Aber die Zeiten ändern sich, inzwischen ist der Anteil der
Frauen in der Guerilla so groß geworden, daß dieser
Mechanismus nicht mehr funktioniert.
Aufgehoben ist auch die Arbeitsteilung, daß Frauen die Aufgaben
der Infrastruktur übernehmen, Männer die Aktionen machen.
Subversive Frauengruppen wie die Rote Zora gibt es zwar noch wenige,
aber auch das wird sich ändern!
Wir wollen aber nicht nur eigene Aktionen machen, sondern auch
unsere Sichtweise der versteinerten Verhältnisse, in denen
wir leben müssen, beschreiben - auch wenn uns dies nicht leicht
fällt.
Klarheit wollen wir uns vor allem über zwei Punkte verschaffen:
1)
Wie funktioniert der Mechanismus der imperialistischen Frauenunterdrückung
hier und in den Ländern der 3. Welt? Bei dieser Frage mußten
wir feststellen, daß Analysen des Imperialismus sich meist
darauf beschränkten, die politischen, ökonomischen und
militärischen Machtstrukturen des Imperialismus zu untersuchen,
vernachlässigt wird die Analyse der Strategie gegenüber
den Frauen hier und in der 3. Welt.
Uns
reicht es nicht aus zu sagen: Aus der Analyse des Imperialismus
ergibt sich das Angriffsziel Nato und indem wir Frauen die Nato
angreifen, bekommt der Frauenkampf seine revolutionäre Stoßrichtung.
Der Befreiungskampf besteht bei dieser Sichtweise wieder nur im
Angriff auf die zentralen Machtstrukturen des Imperialismus; die
alltäglichen Gewaltverhältnise, in denen Zerstörung,
Unterdrückung und Ausbeutung erfahrbar wird, werden ausgeklammert.
Für uns ist es auch ein Stück Befreiung, ein Gefühl
von Lebendigkeit und Stärke, wenn wir einem schweinischen Hausbesitzer
oder seinen Handlangern, der Atommafia usw. ein bißchen Feuer
unterm Arsch machen.

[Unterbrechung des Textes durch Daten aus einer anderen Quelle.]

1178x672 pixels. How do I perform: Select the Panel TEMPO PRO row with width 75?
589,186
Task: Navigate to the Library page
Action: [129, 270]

Probleme haben wir damit, daß wir mehr
wollen, als wir im Moment praktisch machen können.
Aber auch das wird sich ändern!!
Dazu kommt, daß die Aktionen gegen die Alltagsgewalt schon
jetzt verständlich sind, zwar nicht von der Mehrheit, aber
all denen, die sich das Gehirn nicht haben klauen lassen. Angriffe
gegen zentrale/staatliche Machtstrukturen haben es da schwerer.
Sie müssen genau geplant und überlegt werden, damit die
politische Richtung klar wird.
Grundsätzlich denken wir, daß es nicht das "Angriffsziel"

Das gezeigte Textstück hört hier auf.